LES TROUBLES PSYCHIQUES DE L’ADOLESCENT SUICIDAIRE
Travail réalisé par Léonard Vullioud (Suisse) dans le cadre de la formation en relation d’aide avec Jacques POUJOL.
On peut penser que la plupart des personnes qui passent à l’acte ont un trouble sévère et nécessitent un soin psychiatrique. La folie et le suicide est en réalité un couple fort rare. Bien souvent, le jeune qui va jusqu’au suicide souffre d’affects anxieux et dépressifs qui nécessitent une prise en charge. Le suicidant est vu comme un désespéré dont le geste reflète une perte manifeste, indépassable.

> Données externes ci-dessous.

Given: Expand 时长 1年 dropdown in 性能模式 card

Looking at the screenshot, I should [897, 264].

L’acte suicidaire traduit une intense souffrance qu’il faut absolument reconnaître et si possible apaiser ! Cet acte peut aussi montrer le début d’une affection psychiatrique évolutive de type psychose (ex. schizophrénie) ou trouble de l’humeur.
40% à 60% des suicidants présentent les critères d’un épisode dépressif majeur.

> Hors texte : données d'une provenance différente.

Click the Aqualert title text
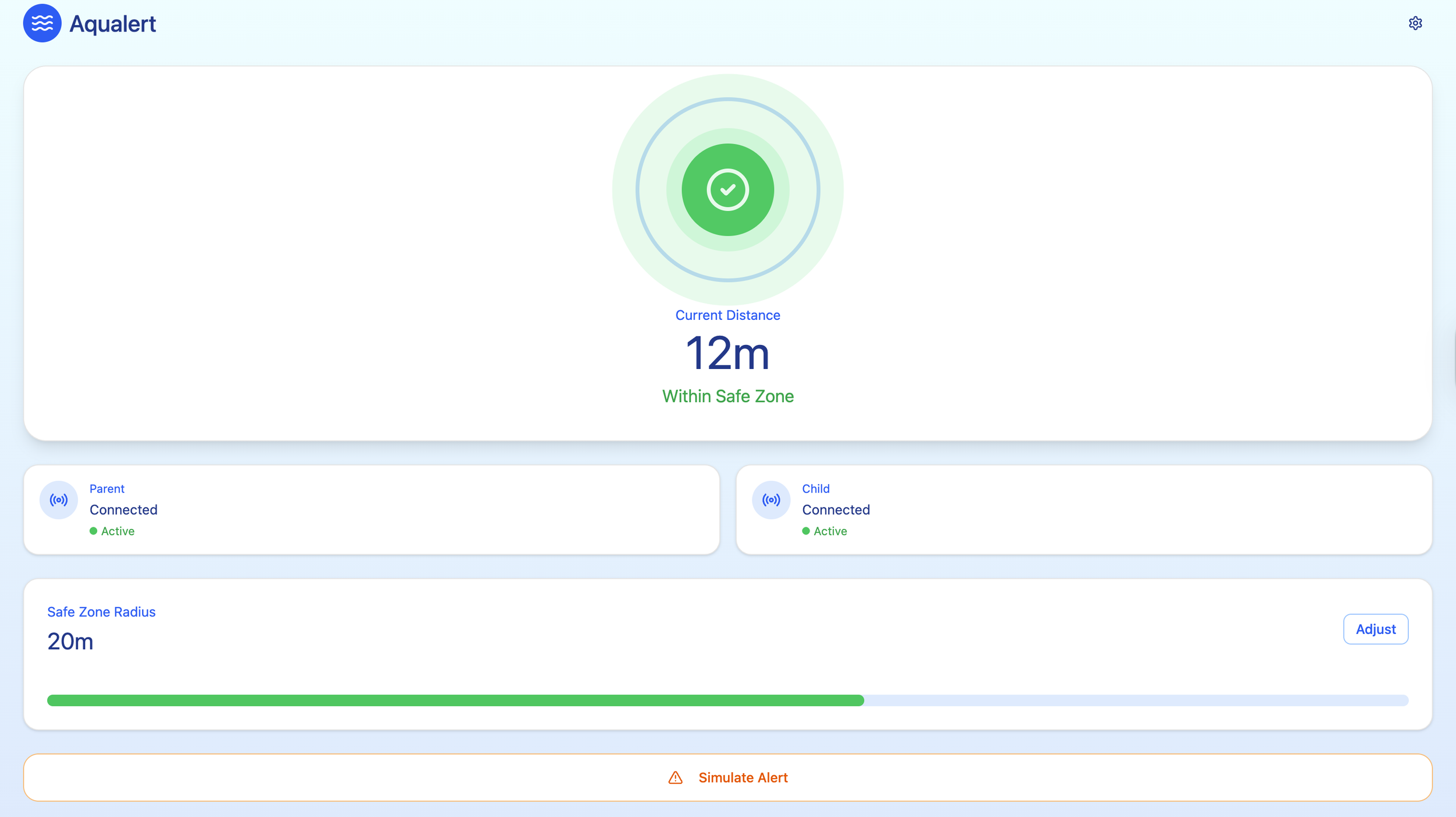 coord(112,24)
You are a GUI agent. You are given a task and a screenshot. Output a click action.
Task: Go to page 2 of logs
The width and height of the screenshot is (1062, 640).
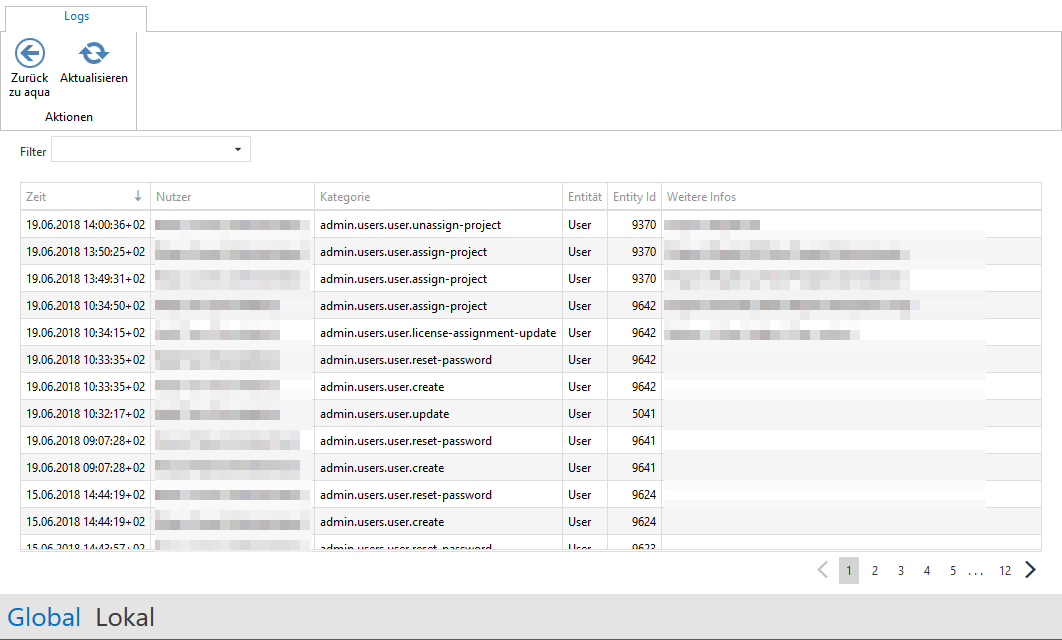click(874, 570)
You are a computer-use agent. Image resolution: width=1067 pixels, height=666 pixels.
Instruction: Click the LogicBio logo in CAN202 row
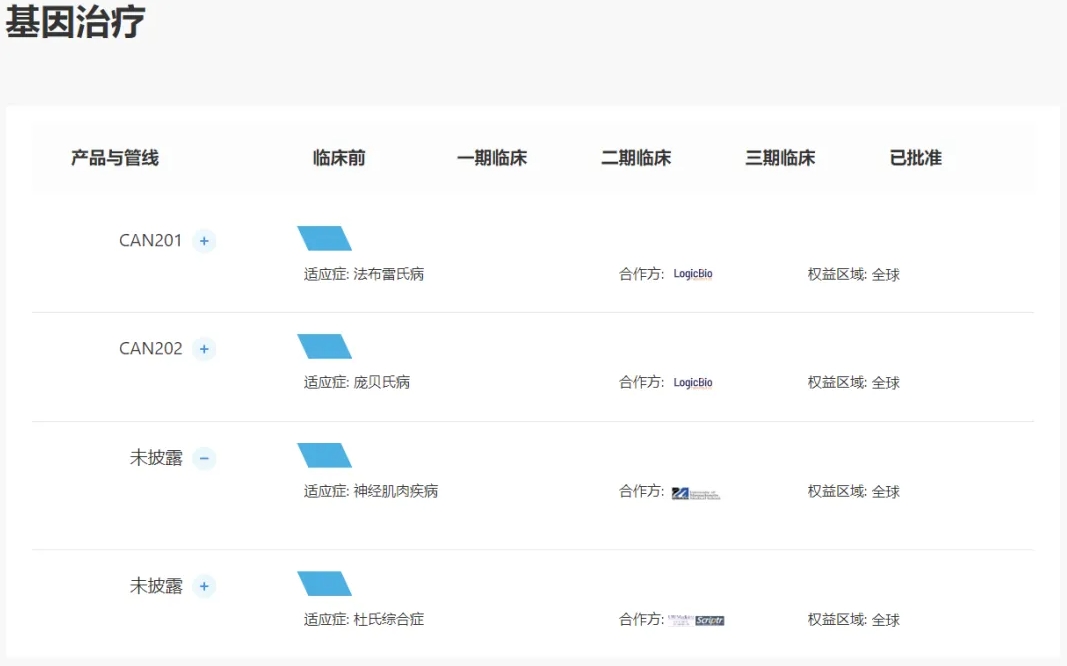tap(693, 382)
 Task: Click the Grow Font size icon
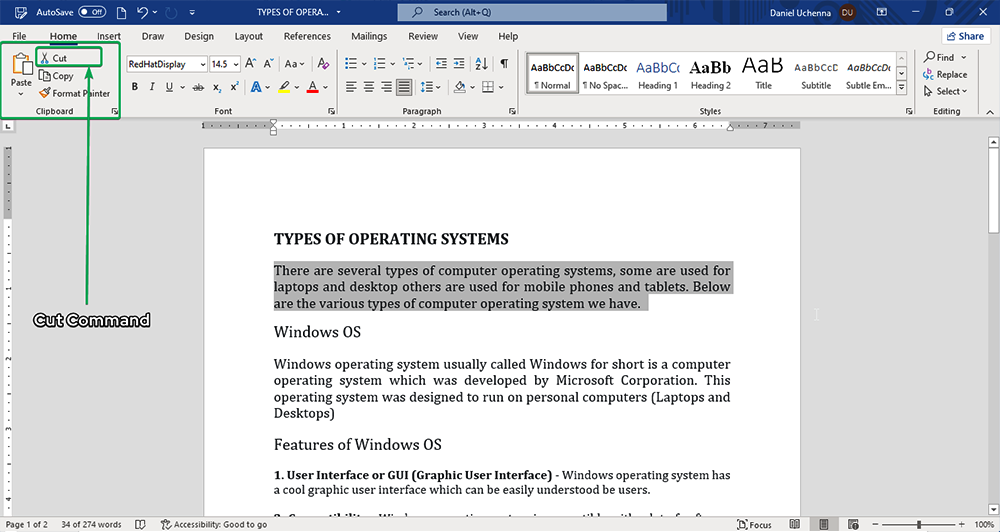pos(251,64)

L’adolescence est le terrain d’un vacillement du narcissisme et de la relation d’objets (interrelations avec l’entourage et au niveau surtout fantasmatique).
L’acte suicidaire est fondamentalement anti-narcissique car autodestructeur ; mais il est aussi tout-puissant, car emprise sur tout son être. Par son acte, l’adolescent a l’impression de croire maîtriser sa dérive.
Comment se fait-il que l’individu peut affronter l’idée de la mort ? Car il n’y a pas d’idée de mort dans l’inconscient. En effet, les pulsions de vie et celles de mort sont une dualité inséparable.
En somme, qu’est-ce qui différencie un jeune suicidant d’un autre ado ?
La fragilité du narcissisme primaire ; le peu d’efficience des mécanismes de défense ; les failles dans l’organisation oedipienne : les menaces incestueuses et castratrices sont maintenues actuelles. Le corps propre est devenu un « objet à abattre ».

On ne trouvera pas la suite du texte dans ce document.